“Des Monts célestes aux sables rouges”, d’Ella Maillart

En 1932, Ella Maillart, jeune Suissesse assoiffée de grands espaces, parcourt l’Orient soviétique: Kazakhstan, Ouzbékistan, Kirghizistan; elle écrit plus tard son récit de voyage, Des Monts célestes aux sables rouges. Un voyage dans les “marches” d’un empire d’un nouveau genre, tourné vers le progrès et la raison (officiellement, tout au moins), mais aussi dans les marches du XXe siècle, vers des modes de vie nomades qui remontent à des temps immémoriaux

Autant vous prévenir une fois de plus: comme annoncé dans mon billet sur L’échappée belle, du Ella Maillart, je vais en bouffer – et vous aussi, du coup! Si celui-ci est chronologiquement le deuxième, j’ai commencé par lui parce que le premier, Parmi la jeunesse russe, est épuisé. Mais à mon avis, pour se faire un idée de la vie d’exploratrice de la narratrice, il est probablement plus pertinent que ses activités sportives avec les jeunesses moscovites.

Et tant qu’on y est dans les avertissements, Ella Maillart n’est pas Nicolas Bouvier, même si elle a eu sans nul doute une grande influence sur ce dernier. Ses péripéties se déroulent, d’une part, vingt à vingt-cinq ans auparavant – autant dire un autre siècle, au vu de la cassure qu’a créé la Seconde Guerre mondiale.

Cela se ressent dans le style, mais aussi dans le contexte. L’administration soviétique est partout présente – Guépéou, Gosplan, tickets de rationnement et autres fermes d’État – et on sent poindre une légère admiration pour ce régime dans les descriptions d’Ella Maillart (même si elle s’en défend).

Le style, donc, est également très différent: plus sec, plus descriptif, parfois difficile à saisir car truffé de termes russes ou autochtones. L’écriture d’Ella Maillart est ici à mi-chemin entre celle d’une journaliste, d’une anthropologue et d’une voyageuse ingénue.

J’ai également l’impression que, plus que Bouvier qui s’intéresse surtout aux peuples, elle donne beaucoup la parole aux personnes. Ainsi qu’aux paysages: cols enneigés, déserts de sable, villes de légende (notamment Samarcande), tous ces lieux prennent vie.

Au final, si je suis moins enthousiaste qu’à la sortie de L’usage du monde, la lecture de Des Monts célestes aux sables rouges m’a tout de même passionné. C’est du pur dépaysement et une plongée dans un univers humain encore plus étranger que pouvaient l’être les rencontres de Nicolas Bouvier et Thierry Vernet sur la route de l’Afghanistan.

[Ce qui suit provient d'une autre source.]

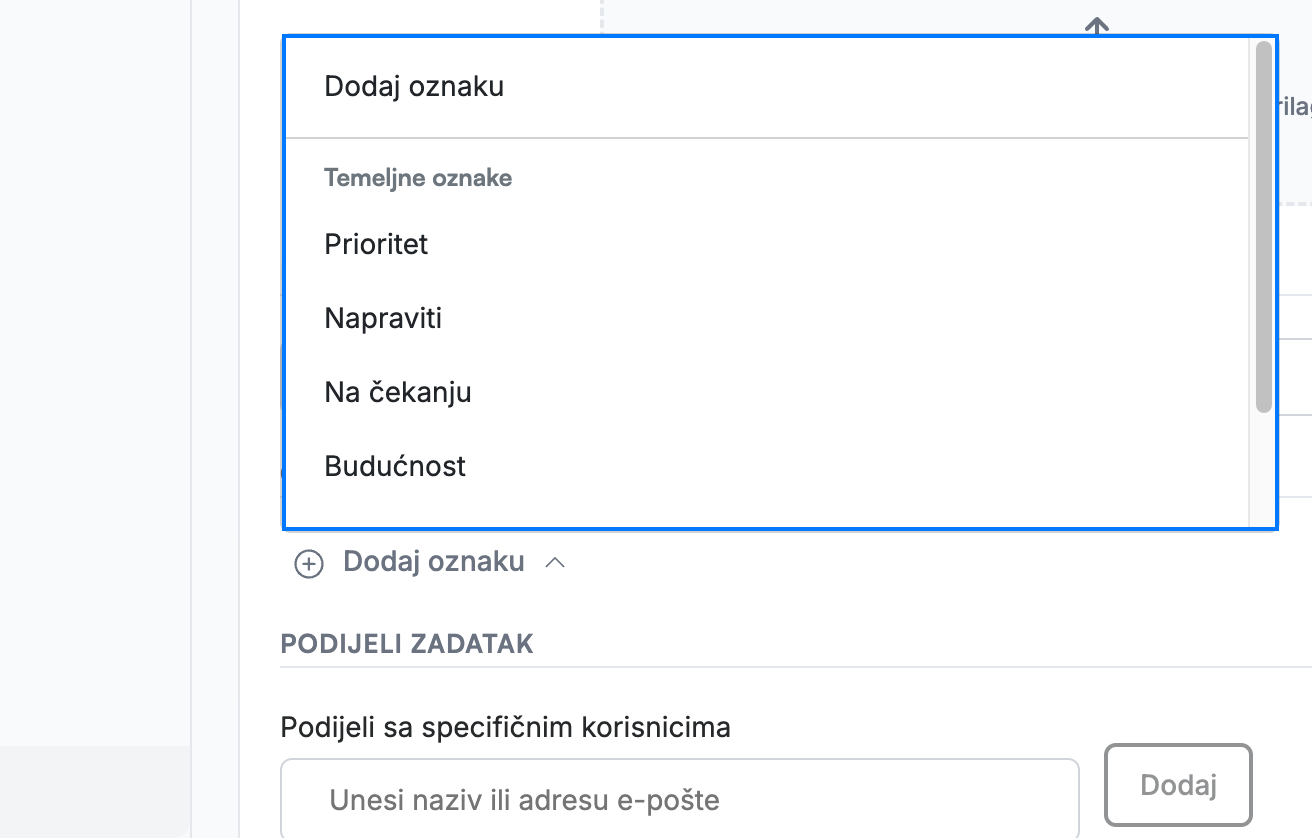Click the plus circle icon beside Dodaj oznaku
The width and height of the screenshot is (1312, 838).
[308, 564]
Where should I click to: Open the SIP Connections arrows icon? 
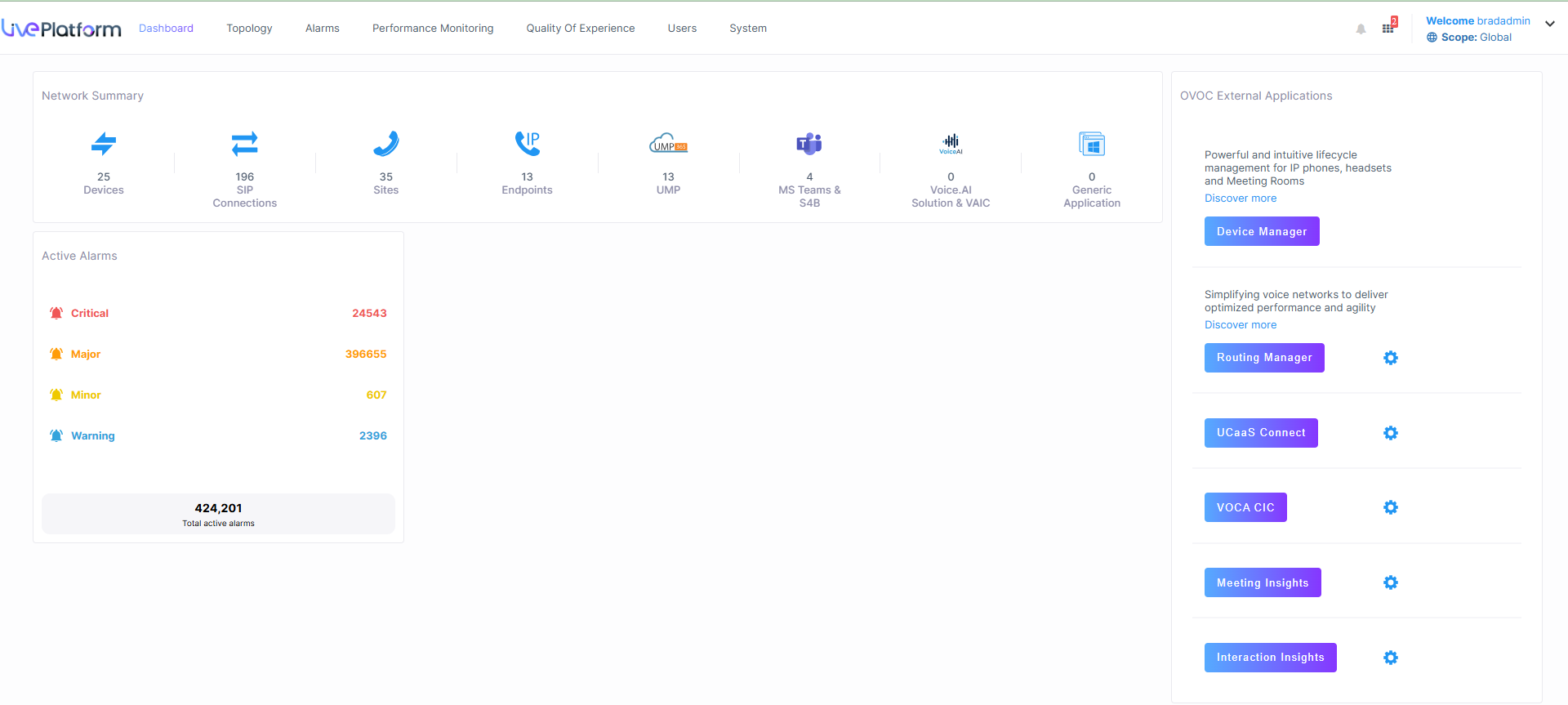(x=244, y=144)
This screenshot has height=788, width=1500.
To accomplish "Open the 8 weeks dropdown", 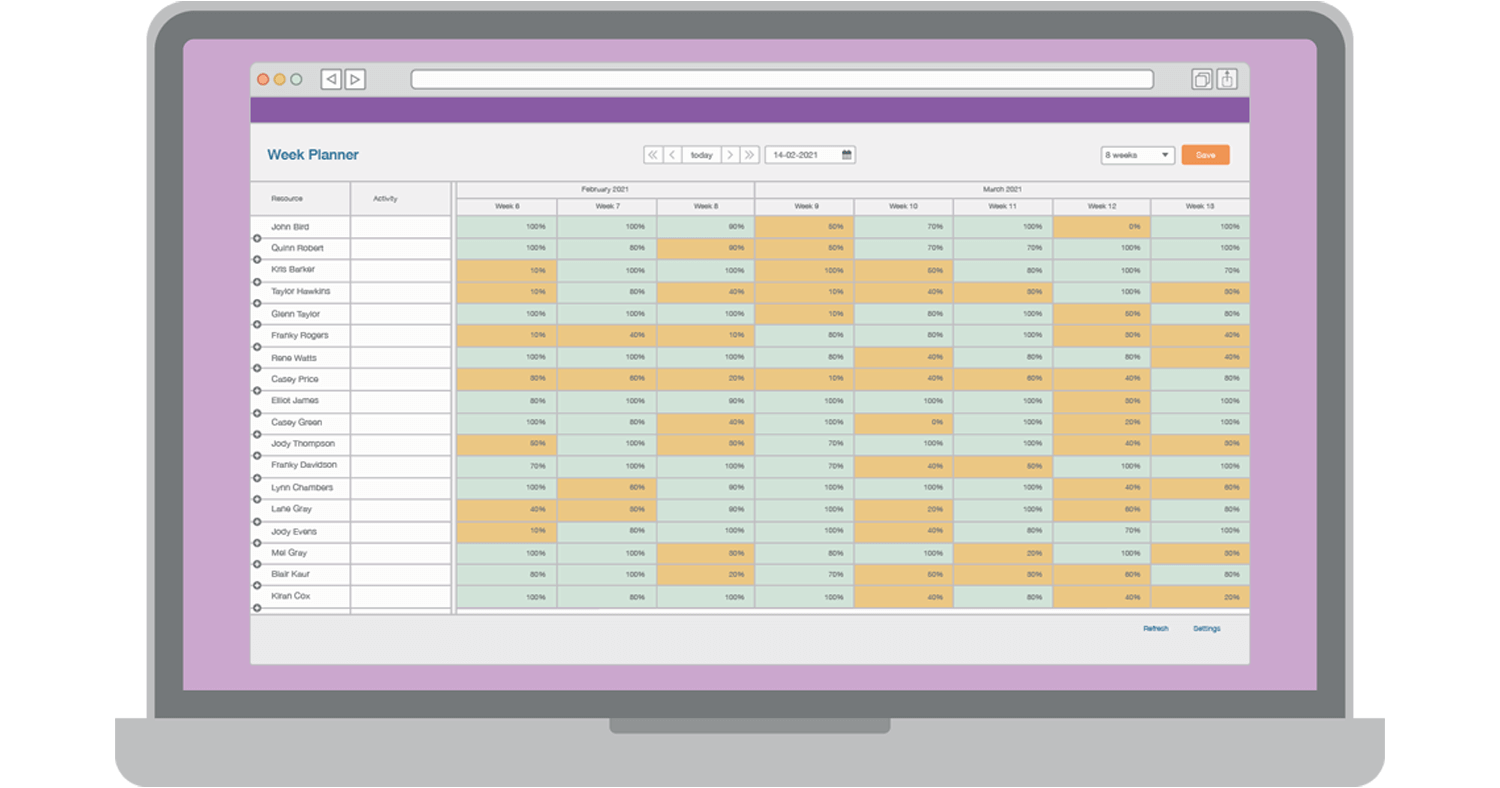I will pyautogui.click(x=1138, y=155).

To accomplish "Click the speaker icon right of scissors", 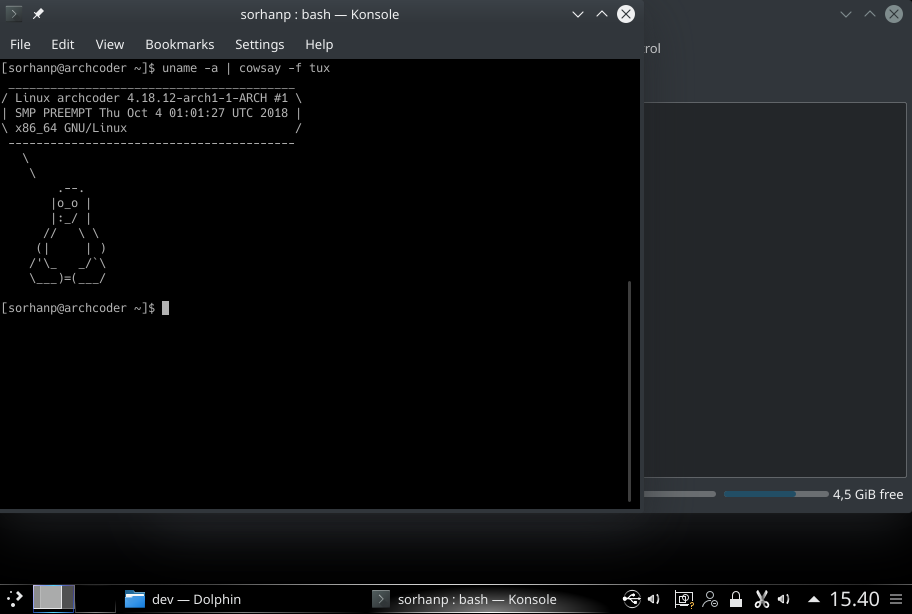I will coord(785,599).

Bien évidemment, pour toute personne intéressée par la période de l’avant-guerre – au hasard, un rôliste qui veut jouer pulp avec une petite dose de vraisemblance, ou qui s’intéresse aux peuples nomades – il y a dans les pages de ce bouquin une mine d’anecdotes, de légendes et d’idées pour des aventures inoubliables entre Caucase et Himalaya.